One of the first definitions of epileptic status was given in 1904 by Clark and Pront: “ES is a condition in which seizures recur with such frequency that coma and exhaustion are constant between them.”
In 1984, the International Antiepileptic League gave the following definition of epileptic status: “Epileptic status is determined by a seizure lasting more than 30 minutes, or repeated seizures, between which the patient does not return to consciousness.”
However, this definition did not satisfy the clinicians: first, there is not always an invariant point of reference for time (the patient was delivered from the street or the status originated from serial seizures); secondly, the time of 30 minutes is chosen arbitrarily and not justified by convincing arguments.
At present, it is considered that status epilepticus is a fixed
epileptic condition. ES compared with a single attack or even a series of seizures is another qualitative condition of the patient, in which each successive attack occurs before the patient leaves the previous attack. There appear to be as many forms of epileptic status as there are types of epileptic seizures. In practice, however, convulsive epileptic status, status of absences, status of complex partial seizures are distinguished. Only the status of convulsive seizures, especially generalized tonic-clonic ones, is life-threatening.
It is necessary to distinguish symptomatic ES arising from acute brain lesions (TBI, ONMK), and ES itself in patients with epilepsy. In the latter case, it is an extreme manifestation of exacerbation of epilepsy.

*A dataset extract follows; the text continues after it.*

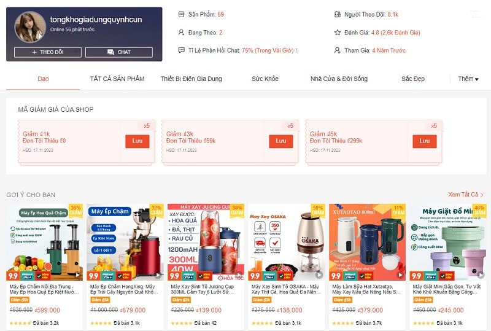Screen dimensions: 491x331
Task: Click the product box icon beside Sản Phẩm
Action: coord(181,14)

ES is a self-sustaining condition in which, as a result of frequently repeated seizures, disorders of all the life support systems of the body occur. Respiratory disorders are associated with the rhythm of convulsions: apnea during seizures is compensatory hyperpnea after them. Accordingly, fluctuations occur in the gas composition of the blood — hypoxemia and hypercapnia — hypocapnia. Both hypoxia and hypocapnia increase the convulsive readiness of the brain. There is a vicious circle. Later, due to unconsciousness of the patient, loss of the pharyngeal reflex in combination with hypersalivation and regurgitation, an obstructive type respiratory disorder develops. Each convulsive seizure is accompanied by high tachycardia, increased blood pressure; pulse deficit occurs. In the future, there may be a depletion of hemodynamic reserves and collapse develop.
Due to excessive muscular load, rhabdomyolysis, myoglobinuria, and tamponade of the renal tubules appear. Metabolic acidosis develops, which, when protracted ES can threaten the life of the patient.

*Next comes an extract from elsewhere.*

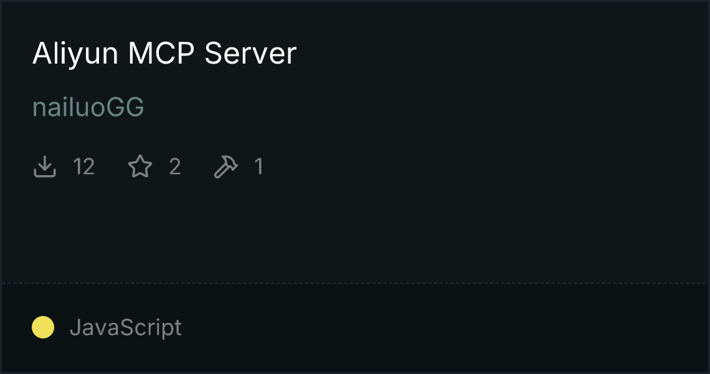Click the center of the star
The width and height of the screenshot is (710, 374).
(x=140, y=167)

High leukocytosis in the blood with neutrophilia and a shift of the white blood formula to the left is a common consequence of ES, which makes it difficult to recognize somatic complications. In children, ES quickly leads to exsicosis, hypovolemia, hypernatriemic hydration followed by a cascade of adverse reactions, including swelling of the brain.
The epileptic status of absences is manifested by the stunning of the patient, minimal motor phenomena — myoclonias, elementary automatisms. It is also called the “peak-wave stupor”, since drowsiness often occurs clinically, and on the EEG there are generalized synchronous peak-wave discharges. There are two variants of this type of status – typical absences with a rhythm of peak-wave discharges of 3 per second and atypical ones with a slower rhythm.

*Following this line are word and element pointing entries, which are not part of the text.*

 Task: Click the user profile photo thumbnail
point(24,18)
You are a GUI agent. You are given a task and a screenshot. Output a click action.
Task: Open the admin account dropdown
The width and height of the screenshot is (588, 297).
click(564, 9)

In rare cases, ES absences can occur in older people as a reaction to the withdrawal of benzodiazepines and some other psychotropic drugs, as well as one of the manifestations of withdrawal syndrome. Absanse peak-wave activity, indistinguishable from the status of small seizures, in combination with confusion of consciousness can occur during frontal epilepsy.
The status of complex partial seizures occurs mainly in the prefrontal and less frequently in temporal epilepsy. Characterized by confusion of consciousness of varying degrees – from mild to severe and behavioral disorders. Disturbances of consciousness – from almost imperceptible with moderate excitement to severe psychomotor manifestations or stupor. Perception disorders are frequent – illusions, hallucinations, as well as paranoid, autism, schizophren-like states are possible. With the predominance of the latter, diagnostic errors are frequent, especially since the scalp EEG may not have typical manifestations that are characterized by focal or widespread peaks and peak waves, interspersed with periods of desin-chronization.